TEKS:

╔══

Semarang – Sebuah peristiwa kesenian (budaya) bisa terjadi di mana saja. Jadi tak hanya di Gedung Kesenian, Museum, Gallery dan Artspace.
Pelakonnya pun bisa siapa saja tak harus senman tetapi bisa dilakukan oleh siapa pun termasuk warga kampung. Sebuah helat budaya telah ditaja oleh “Komunitas Pinggir Jurang” di Kawasan Perumahan Bukit Manyaran Permai (BMP) Blok T No.14 Sadeng, Gunungpati, Semarang, Jawa Tengah, Sabtu (22/06/2024).
Helat budaya yang bermaterikan pameran seni, pentas musik, puisi, dan seni lainnya ini diinisiasi oleh Achmad Basuki salah satu perupa Semarang yang kiprahnya pernah menjadi salah satu patron yang karyanya dengan simbolis dan menggambarkan keadaan sosial masyarakat.
Pengamat Seni Rupa Semarang Muhammad Rahman Athian dalam tulisannya mengatakan bertajuk : Artsimetris membeberkan merasa tergugah ketika menyimak postingan Mas Bas –begitu panggilan karib Achmad Basuki— di berbagai platform media sosial yang mendayakan pinggiran jurang justru menjadi medan sosial berupa café tempat kongkow mengolah pikir dan rasa.
“Cara berfikir mas Bas yang menarik ini kemudian saya coba tarik dengan cara berfikir manusia kini, misal intensi seniman pasti ingin terkenal, ingin kaya melalui komodifikasi karya pada ranah ekonomi? ,” tulis Athian.
Namun, lanjur Athian, apa sebenarnya intensi membuat titik di pinggir kota? Jika terkenal yang dicari jelas bukan, bahkan mengkomodifikasi seni di sudut kota? Terlalu jauh rasanya jika dilogikakan. Lalu apa?
Disigi dari gerakannya nampak apa yang dilakukan Achmad Basusi menurut Athian setidaknya ada kesamaan dengan gerakan yang dilakukan Hysteria (Semarang) dan Jatiwangi Art Factory (Jawa Barat).
“Dari dua gelombang seni rupa masyarakat tadi, saya melihat benang merah dengan gerakan Artsimetris ini. Ini merupakan bentuk mas Bas untuk menyetubuhkan seni rupa yang selalu berjarak pada masyarakat,” terang Athian.

╚══

DATA PENDUKUNG:

╔══

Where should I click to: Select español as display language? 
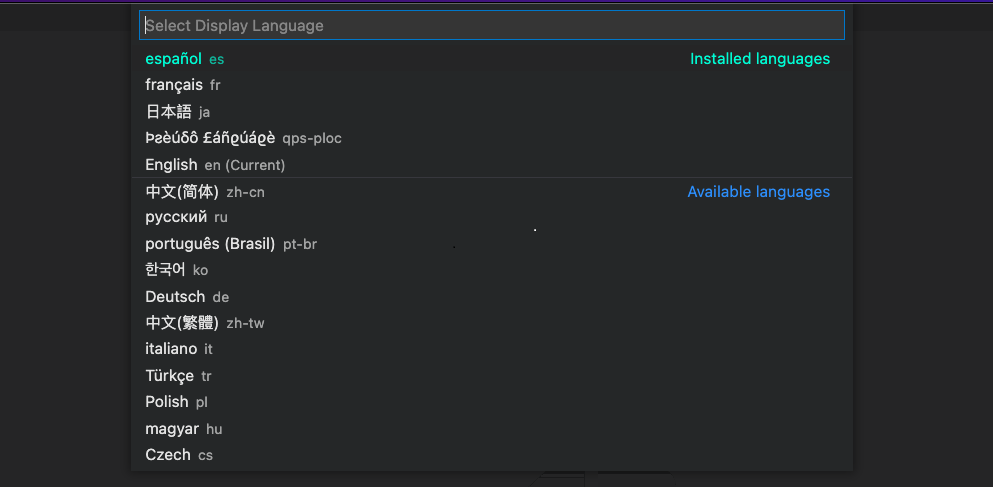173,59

╚══
╔══

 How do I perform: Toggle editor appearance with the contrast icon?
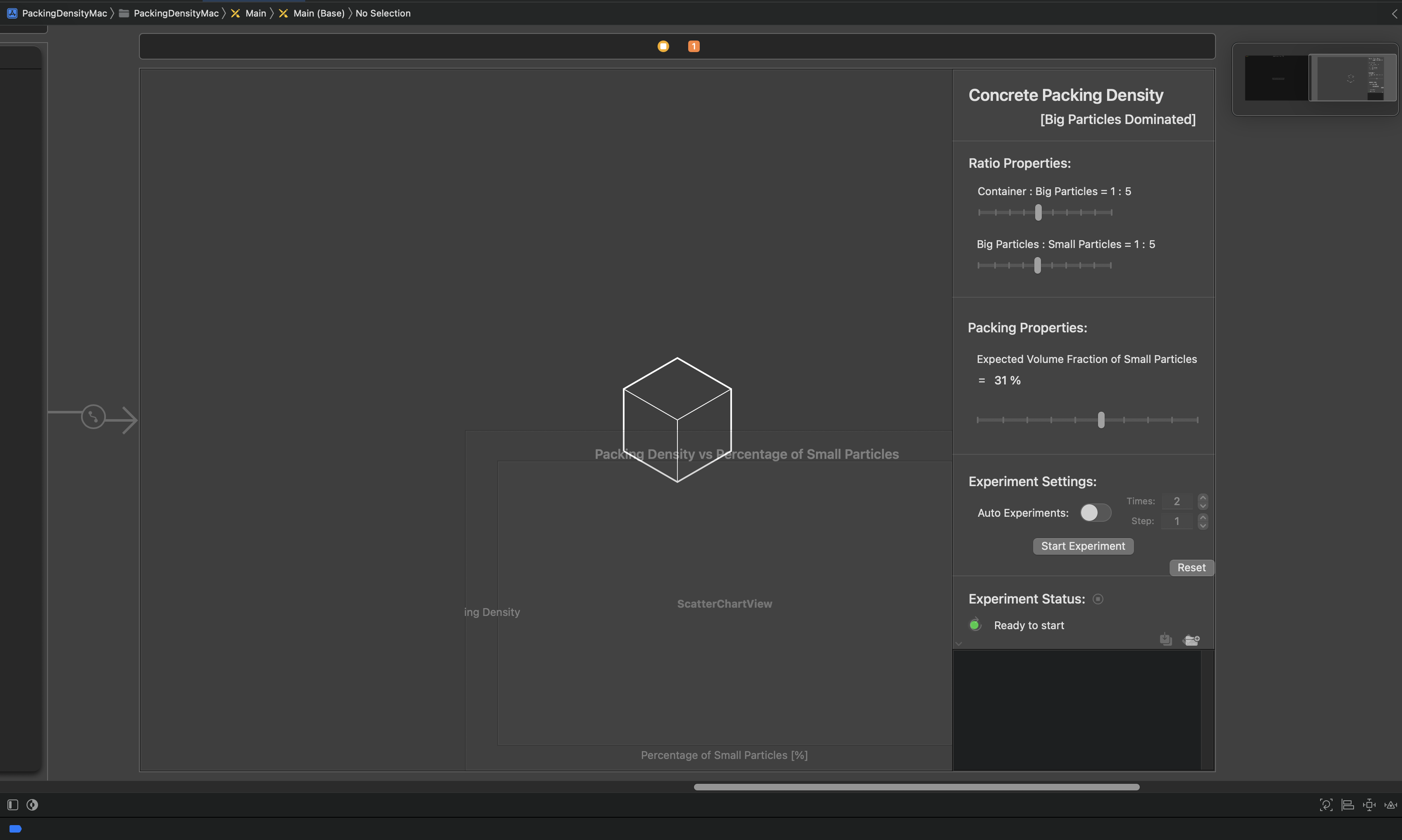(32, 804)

╚══

SOAL LATIHAN:
1. Menurut teks, siapa yang menginisiasi helat budaya oleh Komunitas Pinggir Jurang di Bukit Manyaran Permai?
2. Salin dari teks bagian mulai "Semarang – Sebuah" sampai "Tengah, Sabtu (22/06/2024)." tanpa mengubah apa pun.

KUNCI JAWABAN:
1. Achmad Basuki, salah satu perupa Semarang.

2.
Semarang – Sebuah peristiwa kesenian (budaya) bisa terjadi di mana saja. Jadi tak hanya di Gedung Kesenian, Museum, Gallery dan Artspace.
Pelakonnya pun bisa siapa saja tak harus senman tetapi bisa dilakukan oleh siapa pun termasuk warga kampung. Sebuah helat budaya telah ditaja oleh “Komunitas Pinggir Jurang” di Kawasan Perumahan Bukit Manyaran Permai (BMP) Blok T No.14 Sadeng, Gunungpati, Semarang, Jawa Tengah, Sabtu (22/06/2024).